→ **INSTRUCTIONS TO FOLLOW**: Run through the data and copy out every line that mentions the word "agent".

[Collection entries]
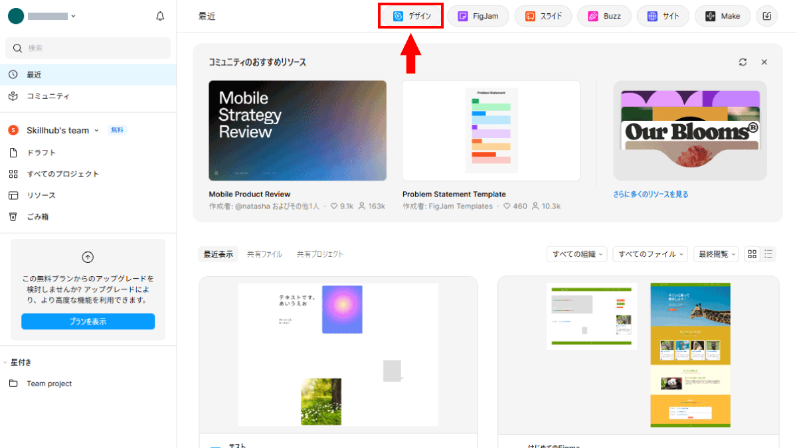Create a new FigJam board
The height and width of the screenshot is (448, 797).
[478, 17]
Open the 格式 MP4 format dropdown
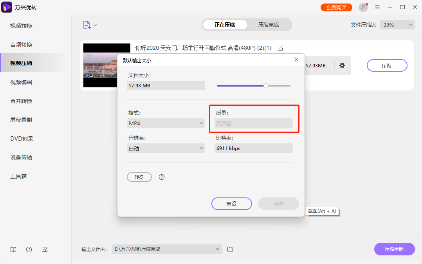The width and height of the screenshot is (422, 264). [x=166, y=123]
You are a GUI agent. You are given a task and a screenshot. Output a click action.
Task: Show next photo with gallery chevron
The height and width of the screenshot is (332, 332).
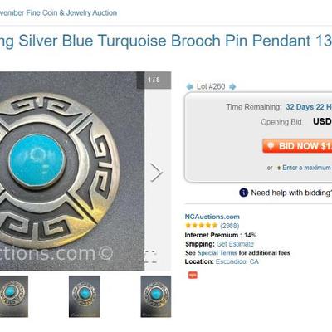tap(156, 172)
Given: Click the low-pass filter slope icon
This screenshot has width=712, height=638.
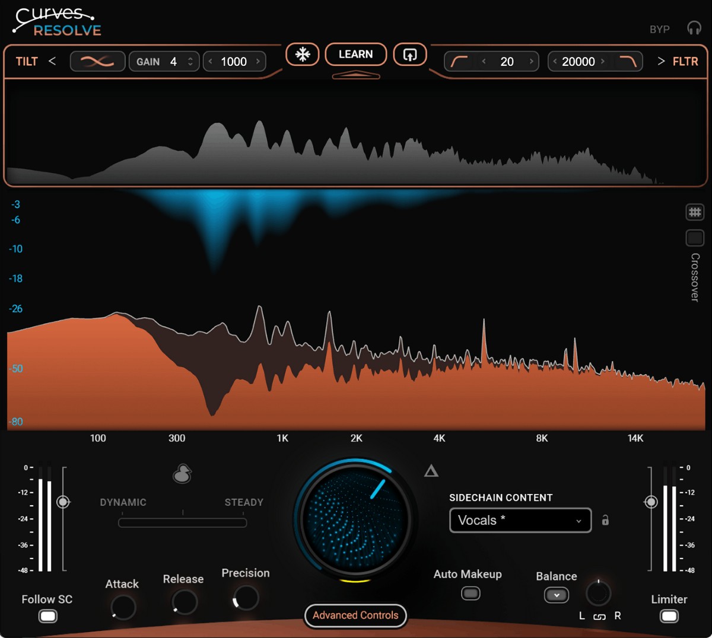Looking at the screenshot, I should [x=627, y=62].
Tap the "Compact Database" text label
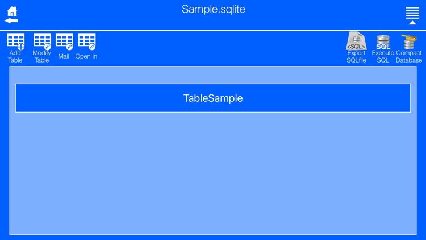Screen dimensions: 426x240 point(409,56)
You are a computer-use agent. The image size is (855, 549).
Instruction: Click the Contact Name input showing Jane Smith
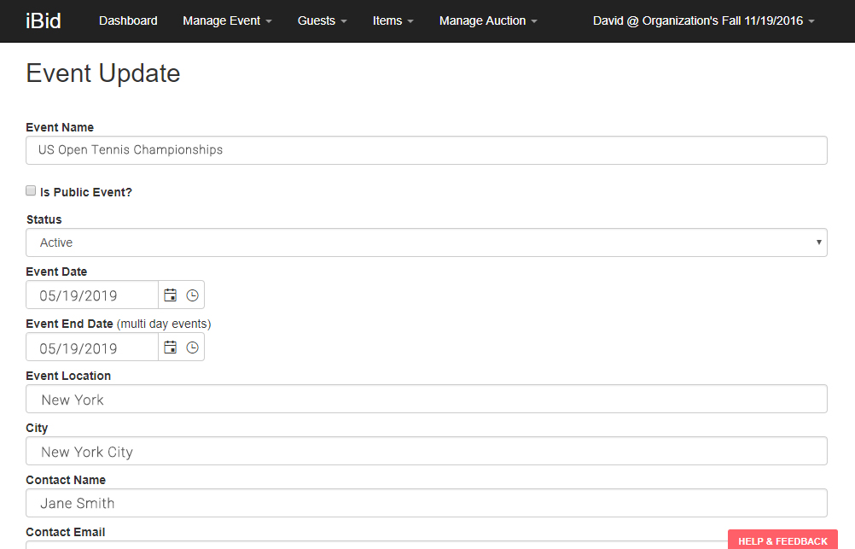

→ **WRITTEN SOLUTION**:
You are a GUI agent. You are given a task and a screenshot. Output a click action.
You are a computer-use agent. The image size is (855, 549).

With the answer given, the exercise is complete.